Records from a data collection:
═══

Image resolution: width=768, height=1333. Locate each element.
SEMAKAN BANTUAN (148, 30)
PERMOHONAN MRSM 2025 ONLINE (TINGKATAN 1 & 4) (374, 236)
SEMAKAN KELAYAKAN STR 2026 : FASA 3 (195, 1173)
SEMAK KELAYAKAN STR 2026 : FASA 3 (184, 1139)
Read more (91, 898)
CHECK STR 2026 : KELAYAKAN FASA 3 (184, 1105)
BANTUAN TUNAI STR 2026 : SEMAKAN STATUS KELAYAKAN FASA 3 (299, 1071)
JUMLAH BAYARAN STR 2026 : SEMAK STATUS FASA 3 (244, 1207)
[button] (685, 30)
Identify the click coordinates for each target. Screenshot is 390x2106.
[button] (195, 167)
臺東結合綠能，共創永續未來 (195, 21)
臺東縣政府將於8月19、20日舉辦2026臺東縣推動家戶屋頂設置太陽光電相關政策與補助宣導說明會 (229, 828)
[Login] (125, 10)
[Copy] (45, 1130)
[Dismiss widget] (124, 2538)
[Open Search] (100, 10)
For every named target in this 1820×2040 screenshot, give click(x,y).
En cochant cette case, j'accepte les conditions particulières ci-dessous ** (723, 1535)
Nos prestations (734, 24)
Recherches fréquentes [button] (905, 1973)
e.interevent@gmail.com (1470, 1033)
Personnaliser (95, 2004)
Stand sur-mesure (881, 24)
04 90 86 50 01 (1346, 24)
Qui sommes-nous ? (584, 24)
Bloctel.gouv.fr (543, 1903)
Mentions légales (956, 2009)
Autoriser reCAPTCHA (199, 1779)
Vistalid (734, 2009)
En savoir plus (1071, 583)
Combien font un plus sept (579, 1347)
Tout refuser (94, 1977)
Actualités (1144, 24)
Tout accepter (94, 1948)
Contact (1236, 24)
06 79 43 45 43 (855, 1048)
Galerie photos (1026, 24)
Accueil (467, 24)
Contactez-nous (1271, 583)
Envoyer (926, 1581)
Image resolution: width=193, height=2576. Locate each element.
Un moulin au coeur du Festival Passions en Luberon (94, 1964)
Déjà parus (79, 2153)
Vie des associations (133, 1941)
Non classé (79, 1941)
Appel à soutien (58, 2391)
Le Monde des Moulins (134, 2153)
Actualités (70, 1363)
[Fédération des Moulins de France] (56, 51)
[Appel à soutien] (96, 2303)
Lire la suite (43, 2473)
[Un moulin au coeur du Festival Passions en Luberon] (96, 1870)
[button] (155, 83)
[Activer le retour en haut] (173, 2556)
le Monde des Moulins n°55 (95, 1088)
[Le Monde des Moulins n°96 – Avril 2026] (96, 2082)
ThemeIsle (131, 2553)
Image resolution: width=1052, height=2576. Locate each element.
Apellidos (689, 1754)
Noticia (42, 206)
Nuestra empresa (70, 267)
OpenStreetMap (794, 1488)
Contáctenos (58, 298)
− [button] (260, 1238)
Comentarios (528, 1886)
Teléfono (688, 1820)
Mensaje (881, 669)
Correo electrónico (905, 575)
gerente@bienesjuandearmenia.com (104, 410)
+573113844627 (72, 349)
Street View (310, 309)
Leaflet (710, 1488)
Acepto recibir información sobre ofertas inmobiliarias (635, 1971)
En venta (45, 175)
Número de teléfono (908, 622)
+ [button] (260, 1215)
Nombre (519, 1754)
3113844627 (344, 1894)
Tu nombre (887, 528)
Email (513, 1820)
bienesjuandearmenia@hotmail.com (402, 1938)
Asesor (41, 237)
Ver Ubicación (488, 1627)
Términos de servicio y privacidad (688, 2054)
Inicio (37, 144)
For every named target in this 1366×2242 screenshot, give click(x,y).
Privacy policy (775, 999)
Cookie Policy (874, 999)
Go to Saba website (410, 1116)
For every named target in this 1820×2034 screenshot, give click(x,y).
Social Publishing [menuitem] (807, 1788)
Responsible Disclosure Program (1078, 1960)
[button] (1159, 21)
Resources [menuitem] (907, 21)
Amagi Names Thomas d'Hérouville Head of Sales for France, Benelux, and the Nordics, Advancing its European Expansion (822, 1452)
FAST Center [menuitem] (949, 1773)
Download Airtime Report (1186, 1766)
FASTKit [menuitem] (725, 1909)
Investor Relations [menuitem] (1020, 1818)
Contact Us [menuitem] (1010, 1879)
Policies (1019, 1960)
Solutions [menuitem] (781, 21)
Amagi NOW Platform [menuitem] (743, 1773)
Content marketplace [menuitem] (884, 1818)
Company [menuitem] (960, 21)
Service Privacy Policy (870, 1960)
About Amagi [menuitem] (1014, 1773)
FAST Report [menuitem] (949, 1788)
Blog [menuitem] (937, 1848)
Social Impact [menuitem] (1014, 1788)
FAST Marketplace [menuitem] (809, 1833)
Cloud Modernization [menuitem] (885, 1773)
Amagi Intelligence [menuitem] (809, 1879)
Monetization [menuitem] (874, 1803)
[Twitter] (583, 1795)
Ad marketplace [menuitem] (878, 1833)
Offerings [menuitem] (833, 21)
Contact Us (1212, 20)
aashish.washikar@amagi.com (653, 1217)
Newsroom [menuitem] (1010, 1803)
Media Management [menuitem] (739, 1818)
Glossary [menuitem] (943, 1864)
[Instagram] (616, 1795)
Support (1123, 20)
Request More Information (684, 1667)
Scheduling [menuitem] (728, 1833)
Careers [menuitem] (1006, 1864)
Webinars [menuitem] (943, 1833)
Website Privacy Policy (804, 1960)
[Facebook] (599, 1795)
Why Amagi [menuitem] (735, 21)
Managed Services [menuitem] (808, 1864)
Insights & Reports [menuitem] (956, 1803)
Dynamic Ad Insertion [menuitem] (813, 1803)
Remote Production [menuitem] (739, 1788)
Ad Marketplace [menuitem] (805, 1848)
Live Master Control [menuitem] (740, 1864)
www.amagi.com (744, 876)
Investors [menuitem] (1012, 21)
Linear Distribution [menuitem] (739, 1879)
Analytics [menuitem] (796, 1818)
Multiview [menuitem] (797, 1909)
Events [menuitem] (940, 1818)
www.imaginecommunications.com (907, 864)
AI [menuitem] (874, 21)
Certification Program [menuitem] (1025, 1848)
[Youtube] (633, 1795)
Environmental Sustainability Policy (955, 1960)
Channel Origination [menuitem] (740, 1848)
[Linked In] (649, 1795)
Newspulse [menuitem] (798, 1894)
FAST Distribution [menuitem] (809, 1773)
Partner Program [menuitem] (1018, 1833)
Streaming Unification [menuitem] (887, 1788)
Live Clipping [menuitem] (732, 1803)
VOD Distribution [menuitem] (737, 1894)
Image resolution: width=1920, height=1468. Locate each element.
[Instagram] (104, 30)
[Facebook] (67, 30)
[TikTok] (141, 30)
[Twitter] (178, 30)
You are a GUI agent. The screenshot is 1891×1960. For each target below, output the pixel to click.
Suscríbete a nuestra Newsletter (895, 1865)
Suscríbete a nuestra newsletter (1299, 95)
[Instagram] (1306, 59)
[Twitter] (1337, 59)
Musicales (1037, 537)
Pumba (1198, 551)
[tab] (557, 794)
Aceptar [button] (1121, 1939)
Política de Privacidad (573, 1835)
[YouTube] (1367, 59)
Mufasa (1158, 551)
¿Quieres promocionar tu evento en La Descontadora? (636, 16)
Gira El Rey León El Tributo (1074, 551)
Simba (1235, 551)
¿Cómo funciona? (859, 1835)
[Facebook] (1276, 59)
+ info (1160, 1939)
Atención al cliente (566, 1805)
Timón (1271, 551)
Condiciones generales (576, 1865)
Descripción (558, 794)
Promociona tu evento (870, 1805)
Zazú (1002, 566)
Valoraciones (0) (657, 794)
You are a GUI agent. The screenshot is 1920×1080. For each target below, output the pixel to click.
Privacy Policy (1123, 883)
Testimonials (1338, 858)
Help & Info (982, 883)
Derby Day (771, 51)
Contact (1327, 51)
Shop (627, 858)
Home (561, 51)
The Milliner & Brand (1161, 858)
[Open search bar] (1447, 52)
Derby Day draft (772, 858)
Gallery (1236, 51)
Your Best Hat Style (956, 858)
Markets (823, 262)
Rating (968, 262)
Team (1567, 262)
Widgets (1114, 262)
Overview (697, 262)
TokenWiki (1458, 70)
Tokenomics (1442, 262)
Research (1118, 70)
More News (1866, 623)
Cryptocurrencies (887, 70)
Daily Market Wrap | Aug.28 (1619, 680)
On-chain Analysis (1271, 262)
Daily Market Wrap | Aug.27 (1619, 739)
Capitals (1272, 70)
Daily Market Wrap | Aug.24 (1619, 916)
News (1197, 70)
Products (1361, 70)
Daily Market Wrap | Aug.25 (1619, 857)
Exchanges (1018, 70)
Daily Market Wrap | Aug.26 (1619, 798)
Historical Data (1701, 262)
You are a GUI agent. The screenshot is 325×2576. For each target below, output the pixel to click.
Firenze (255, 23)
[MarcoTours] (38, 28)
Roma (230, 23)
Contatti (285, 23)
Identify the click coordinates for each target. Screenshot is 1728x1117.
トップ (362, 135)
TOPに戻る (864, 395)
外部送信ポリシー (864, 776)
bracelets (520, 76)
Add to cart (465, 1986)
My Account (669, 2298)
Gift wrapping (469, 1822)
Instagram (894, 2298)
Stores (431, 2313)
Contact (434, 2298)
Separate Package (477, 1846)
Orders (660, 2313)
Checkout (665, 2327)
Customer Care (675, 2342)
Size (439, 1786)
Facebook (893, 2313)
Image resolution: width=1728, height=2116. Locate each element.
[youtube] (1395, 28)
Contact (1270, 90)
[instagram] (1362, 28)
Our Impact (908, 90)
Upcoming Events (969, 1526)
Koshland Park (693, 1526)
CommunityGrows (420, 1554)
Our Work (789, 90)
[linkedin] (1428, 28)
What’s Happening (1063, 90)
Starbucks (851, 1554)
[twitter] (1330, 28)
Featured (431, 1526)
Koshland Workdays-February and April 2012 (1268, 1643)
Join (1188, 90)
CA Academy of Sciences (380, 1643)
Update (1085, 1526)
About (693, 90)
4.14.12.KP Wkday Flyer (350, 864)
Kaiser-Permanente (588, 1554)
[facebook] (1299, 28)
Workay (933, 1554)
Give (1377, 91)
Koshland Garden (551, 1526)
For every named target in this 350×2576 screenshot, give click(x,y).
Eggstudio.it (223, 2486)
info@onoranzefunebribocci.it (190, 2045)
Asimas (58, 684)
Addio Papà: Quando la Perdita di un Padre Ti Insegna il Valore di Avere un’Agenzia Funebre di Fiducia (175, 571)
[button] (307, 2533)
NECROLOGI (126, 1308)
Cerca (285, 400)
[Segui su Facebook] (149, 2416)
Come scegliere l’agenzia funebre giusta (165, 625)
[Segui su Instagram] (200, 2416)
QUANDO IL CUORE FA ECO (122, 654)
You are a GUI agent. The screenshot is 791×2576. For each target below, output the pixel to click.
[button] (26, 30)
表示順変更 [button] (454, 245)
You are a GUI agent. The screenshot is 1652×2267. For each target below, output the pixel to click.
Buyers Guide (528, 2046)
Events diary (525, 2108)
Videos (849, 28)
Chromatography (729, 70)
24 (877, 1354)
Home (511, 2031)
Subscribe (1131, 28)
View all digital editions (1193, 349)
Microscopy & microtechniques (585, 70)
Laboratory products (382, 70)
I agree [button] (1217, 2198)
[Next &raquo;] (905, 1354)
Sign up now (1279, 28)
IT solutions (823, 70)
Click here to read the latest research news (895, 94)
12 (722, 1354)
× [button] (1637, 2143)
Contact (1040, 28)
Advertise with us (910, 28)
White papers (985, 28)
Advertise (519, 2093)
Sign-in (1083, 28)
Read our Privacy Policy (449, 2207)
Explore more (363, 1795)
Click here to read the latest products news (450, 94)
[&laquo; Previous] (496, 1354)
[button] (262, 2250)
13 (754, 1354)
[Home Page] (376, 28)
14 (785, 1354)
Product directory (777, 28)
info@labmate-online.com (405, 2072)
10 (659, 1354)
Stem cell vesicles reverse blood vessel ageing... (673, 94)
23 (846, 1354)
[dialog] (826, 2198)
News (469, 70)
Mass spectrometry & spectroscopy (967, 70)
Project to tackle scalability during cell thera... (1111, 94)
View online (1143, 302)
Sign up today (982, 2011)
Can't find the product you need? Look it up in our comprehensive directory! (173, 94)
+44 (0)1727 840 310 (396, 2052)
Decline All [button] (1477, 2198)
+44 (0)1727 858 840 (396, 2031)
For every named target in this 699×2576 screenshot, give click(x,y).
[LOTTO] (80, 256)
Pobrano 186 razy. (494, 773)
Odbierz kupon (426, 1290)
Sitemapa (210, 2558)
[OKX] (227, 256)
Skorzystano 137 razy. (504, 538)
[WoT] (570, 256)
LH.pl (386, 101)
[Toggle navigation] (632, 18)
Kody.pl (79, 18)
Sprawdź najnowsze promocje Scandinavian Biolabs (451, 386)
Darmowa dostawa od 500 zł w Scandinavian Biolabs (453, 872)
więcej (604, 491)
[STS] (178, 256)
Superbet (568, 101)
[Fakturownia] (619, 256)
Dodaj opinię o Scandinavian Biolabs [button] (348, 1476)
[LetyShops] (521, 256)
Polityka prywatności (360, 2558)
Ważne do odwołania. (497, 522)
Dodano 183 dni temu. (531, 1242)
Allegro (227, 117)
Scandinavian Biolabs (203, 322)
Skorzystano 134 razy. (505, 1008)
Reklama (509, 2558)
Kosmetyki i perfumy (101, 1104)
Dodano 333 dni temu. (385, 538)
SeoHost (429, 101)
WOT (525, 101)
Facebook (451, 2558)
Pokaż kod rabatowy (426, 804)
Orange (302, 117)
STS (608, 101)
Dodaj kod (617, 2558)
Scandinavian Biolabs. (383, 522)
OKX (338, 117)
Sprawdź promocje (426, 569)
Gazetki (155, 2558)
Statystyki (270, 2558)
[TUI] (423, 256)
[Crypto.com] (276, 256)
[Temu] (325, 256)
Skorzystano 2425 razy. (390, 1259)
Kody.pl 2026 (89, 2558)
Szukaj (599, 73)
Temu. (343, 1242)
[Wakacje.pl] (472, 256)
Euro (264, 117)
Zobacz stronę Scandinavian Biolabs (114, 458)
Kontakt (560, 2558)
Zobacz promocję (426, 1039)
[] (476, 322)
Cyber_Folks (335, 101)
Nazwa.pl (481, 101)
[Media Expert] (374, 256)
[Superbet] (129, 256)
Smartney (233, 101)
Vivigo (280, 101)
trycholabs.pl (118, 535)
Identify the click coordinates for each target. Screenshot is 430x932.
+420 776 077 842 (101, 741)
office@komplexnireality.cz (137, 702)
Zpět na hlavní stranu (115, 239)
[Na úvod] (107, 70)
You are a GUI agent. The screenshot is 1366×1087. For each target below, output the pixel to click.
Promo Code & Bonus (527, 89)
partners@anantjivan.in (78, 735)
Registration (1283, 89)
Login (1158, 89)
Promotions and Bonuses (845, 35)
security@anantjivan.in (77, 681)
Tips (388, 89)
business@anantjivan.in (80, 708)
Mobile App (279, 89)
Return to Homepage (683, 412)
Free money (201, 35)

═══

What you should do:
Scan the entries above for the line containing "[button] (1159, 21)", and copy it and all lines after it exactly, down to and including the line containing "Company [menuitem] (960, 21)".

Task result:
[button] (1159, 21)
Resources [menuitem] (907, 21)
Amagi Names Thomas d'Hérouville Head of Sales for France, Benelux, and the Nordics, Advancing its European Expansion (822, 1452)
FAST Center [menuitem] (949, 1773)
Download Airtime Report (1186, 1766)
FASTKit [menuitem] (725, 1909)
Investor Relations [menuitem] (1020, 1818)
Contact Us [menuitem] (1010, 1879)
Policies (1019, 1960)
Solutions [menuitem] (781, 21)
Amagi NOW Platform [menuitem] (743, 1773)
Content marketplace [menuitem] (884, 1818)
Company [menuitem] (960, 21)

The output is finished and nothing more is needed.